**PROVIDED DATA**
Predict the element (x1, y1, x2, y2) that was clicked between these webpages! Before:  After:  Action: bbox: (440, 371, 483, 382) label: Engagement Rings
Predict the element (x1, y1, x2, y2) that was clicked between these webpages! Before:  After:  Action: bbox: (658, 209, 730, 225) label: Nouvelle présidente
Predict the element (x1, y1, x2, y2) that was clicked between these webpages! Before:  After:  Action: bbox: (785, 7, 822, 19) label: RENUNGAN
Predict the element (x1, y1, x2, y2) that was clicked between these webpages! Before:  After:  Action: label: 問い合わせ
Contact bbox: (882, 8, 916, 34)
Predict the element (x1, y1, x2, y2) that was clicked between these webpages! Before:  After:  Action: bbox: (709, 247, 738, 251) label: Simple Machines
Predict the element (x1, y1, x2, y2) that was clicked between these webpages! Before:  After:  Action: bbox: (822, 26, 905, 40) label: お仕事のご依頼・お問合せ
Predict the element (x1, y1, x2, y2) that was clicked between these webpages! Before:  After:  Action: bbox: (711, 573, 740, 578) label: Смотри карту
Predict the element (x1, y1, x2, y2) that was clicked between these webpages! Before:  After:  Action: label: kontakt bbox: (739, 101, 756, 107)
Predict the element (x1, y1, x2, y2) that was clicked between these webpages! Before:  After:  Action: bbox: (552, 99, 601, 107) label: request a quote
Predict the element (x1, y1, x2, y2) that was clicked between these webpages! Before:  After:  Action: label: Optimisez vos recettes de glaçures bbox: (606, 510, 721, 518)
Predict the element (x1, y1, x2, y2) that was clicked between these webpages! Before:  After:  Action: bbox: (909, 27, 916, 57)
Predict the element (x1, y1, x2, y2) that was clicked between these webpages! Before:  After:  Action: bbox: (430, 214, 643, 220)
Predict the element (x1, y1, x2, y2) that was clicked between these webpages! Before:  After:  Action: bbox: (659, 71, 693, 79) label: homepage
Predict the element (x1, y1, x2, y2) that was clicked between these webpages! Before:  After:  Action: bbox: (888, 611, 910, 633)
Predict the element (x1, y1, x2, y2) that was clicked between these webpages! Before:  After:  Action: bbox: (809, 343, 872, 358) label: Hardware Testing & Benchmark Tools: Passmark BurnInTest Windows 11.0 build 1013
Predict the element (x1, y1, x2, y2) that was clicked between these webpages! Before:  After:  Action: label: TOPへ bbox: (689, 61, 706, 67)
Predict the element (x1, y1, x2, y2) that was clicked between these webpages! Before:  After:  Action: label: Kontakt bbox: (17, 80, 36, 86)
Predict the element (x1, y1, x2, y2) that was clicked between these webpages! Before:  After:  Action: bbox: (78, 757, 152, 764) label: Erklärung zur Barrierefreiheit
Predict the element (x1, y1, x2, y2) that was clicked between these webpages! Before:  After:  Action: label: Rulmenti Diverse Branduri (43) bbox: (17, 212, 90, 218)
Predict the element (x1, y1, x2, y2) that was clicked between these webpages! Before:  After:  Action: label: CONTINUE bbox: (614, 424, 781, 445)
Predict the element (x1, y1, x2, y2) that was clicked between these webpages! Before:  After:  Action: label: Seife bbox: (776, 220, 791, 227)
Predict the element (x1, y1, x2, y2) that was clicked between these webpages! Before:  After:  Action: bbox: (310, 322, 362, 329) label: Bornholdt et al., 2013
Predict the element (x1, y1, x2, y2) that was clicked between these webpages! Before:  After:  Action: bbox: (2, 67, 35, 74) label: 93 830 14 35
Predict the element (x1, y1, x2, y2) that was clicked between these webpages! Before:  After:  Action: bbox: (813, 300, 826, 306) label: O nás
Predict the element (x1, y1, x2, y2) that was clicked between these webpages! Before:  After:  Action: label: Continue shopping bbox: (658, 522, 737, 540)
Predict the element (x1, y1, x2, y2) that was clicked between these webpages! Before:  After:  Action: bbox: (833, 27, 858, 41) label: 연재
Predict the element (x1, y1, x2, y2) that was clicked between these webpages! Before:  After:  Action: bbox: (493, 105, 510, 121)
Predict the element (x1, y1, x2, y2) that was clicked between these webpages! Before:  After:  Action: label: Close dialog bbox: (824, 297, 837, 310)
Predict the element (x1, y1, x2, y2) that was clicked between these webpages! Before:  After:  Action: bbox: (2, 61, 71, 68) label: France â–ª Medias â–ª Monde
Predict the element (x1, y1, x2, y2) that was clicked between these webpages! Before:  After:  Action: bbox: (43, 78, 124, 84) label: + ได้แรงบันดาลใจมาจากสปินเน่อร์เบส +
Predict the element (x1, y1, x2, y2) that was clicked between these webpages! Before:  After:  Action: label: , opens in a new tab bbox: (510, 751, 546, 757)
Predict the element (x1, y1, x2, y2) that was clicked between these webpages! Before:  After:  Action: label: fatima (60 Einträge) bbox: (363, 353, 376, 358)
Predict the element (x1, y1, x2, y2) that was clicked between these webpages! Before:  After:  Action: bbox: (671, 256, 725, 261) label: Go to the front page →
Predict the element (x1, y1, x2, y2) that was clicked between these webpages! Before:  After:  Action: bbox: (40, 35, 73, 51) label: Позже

**THE REQUEST**
Count the lines above that contain the word "Benchmark" and reply with the number alone.

**ANSWER TO THE TASK**
1